WORK ITEM: The required answer is a copy of each line in the entries below that includes "picker".

Data records:
*****
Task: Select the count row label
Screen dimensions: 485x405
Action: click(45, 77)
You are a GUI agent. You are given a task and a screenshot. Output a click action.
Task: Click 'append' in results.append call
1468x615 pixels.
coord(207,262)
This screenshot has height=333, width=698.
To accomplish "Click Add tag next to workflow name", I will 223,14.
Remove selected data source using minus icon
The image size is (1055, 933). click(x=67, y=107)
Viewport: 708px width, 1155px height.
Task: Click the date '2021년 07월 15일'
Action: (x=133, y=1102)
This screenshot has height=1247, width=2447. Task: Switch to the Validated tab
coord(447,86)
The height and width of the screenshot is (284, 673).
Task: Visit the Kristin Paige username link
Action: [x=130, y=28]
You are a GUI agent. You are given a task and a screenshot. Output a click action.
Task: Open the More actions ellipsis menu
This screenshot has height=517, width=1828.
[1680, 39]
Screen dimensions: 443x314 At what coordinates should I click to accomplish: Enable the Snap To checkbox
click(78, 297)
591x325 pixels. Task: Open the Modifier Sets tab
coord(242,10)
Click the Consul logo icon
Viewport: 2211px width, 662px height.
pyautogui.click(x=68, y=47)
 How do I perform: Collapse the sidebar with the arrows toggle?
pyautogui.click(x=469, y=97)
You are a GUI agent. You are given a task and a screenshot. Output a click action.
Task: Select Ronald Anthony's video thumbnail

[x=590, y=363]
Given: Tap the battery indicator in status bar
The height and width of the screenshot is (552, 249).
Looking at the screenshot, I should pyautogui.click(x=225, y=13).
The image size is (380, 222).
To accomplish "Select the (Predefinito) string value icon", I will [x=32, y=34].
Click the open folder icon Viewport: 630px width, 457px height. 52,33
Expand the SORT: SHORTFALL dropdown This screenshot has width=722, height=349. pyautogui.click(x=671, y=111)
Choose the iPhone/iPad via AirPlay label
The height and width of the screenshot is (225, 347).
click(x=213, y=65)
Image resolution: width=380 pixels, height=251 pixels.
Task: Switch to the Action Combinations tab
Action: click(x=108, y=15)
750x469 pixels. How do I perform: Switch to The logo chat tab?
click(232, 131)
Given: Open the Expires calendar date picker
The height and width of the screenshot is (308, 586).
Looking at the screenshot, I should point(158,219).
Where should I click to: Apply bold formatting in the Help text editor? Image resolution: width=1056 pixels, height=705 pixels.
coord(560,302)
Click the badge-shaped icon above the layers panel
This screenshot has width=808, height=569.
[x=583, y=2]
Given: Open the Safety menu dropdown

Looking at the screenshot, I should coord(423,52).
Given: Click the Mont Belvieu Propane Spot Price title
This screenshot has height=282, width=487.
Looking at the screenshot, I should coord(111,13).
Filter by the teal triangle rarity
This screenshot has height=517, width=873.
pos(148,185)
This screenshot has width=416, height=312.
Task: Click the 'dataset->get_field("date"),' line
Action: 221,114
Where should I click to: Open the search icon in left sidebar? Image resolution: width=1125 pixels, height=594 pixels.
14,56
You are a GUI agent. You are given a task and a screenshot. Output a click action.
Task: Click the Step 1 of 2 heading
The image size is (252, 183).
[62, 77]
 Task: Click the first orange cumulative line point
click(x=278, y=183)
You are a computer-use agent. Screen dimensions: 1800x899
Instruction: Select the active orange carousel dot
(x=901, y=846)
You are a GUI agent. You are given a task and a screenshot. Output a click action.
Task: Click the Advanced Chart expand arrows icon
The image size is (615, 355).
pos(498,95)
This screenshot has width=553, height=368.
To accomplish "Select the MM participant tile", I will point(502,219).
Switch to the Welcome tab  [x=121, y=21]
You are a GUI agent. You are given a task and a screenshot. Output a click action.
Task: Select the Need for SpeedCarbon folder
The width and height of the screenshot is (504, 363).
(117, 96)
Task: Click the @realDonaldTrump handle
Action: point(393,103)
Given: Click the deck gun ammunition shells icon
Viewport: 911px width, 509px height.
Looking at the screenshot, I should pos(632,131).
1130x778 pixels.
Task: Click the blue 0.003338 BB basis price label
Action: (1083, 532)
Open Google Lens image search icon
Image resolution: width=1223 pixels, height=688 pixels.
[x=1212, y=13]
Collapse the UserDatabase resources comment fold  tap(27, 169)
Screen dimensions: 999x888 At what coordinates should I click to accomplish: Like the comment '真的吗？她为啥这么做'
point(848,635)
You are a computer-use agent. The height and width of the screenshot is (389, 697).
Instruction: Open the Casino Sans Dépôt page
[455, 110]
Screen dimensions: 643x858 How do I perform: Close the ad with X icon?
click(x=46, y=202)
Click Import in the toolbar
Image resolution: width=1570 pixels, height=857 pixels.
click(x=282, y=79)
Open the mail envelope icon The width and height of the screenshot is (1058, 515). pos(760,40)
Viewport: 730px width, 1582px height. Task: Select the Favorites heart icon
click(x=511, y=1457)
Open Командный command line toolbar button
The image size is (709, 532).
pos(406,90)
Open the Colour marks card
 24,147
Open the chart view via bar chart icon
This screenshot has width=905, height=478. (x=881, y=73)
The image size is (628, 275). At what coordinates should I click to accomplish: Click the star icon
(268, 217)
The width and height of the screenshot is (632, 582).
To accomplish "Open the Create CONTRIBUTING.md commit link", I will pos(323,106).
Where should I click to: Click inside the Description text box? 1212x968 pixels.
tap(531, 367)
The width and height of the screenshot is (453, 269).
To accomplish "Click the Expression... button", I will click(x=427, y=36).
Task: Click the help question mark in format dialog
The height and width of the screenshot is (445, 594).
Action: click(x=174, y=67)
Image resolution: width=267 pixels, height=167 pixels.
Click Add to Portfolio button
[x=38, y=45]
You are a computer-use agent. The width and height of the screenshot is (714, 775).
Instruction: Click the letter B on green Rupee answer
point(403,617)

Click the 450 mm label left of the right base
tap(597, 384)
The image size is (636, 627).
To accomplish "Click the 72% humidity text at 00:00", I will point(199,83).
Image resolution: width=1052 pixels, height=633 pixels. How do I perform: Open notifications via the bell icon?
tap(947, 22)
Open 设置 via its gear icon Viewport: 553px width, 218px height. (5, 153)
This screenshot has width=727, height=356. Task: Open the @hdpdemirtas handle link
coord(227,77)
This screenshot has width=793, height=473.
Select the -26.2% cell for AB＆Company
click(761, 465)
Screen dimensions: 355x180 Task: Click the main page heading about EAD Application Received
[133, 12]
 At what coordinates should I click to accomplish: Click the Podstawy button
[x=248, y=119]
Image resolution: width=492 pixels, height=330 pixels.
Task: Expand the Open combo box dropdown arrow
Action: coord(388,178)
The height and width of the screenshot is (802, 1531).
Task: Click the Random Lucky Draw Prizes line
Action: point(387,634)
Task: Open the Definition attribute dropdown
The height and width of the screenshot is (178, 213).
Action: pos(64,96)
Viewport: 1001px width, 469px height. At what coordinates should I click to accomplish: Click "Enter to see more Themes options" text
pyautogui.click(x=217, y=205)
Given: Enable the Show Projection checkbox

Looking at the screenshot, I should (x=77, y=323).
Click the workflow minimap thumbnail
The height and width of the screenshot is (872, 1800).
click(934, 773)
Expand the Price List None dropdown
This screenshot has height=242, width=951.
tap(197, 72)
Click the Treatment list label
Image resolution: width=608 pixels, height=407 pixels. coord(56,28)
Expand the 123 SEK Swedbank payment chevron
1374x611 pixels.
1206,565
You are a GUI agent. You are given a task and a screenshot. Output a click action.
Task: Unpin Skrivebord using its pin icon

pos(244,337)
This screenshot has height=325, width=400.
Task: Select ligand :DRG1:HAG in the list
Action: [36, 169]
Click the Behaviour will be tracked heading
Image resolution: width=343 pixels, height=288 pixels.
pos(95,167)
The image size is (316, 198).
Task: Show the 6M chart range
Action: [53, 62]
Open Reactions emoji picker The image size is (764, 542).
*****
WRITTEN SOLUTION:
Given: Open the Expires calendar date picker
Open Reactions emoji picker The image size is (764, 542).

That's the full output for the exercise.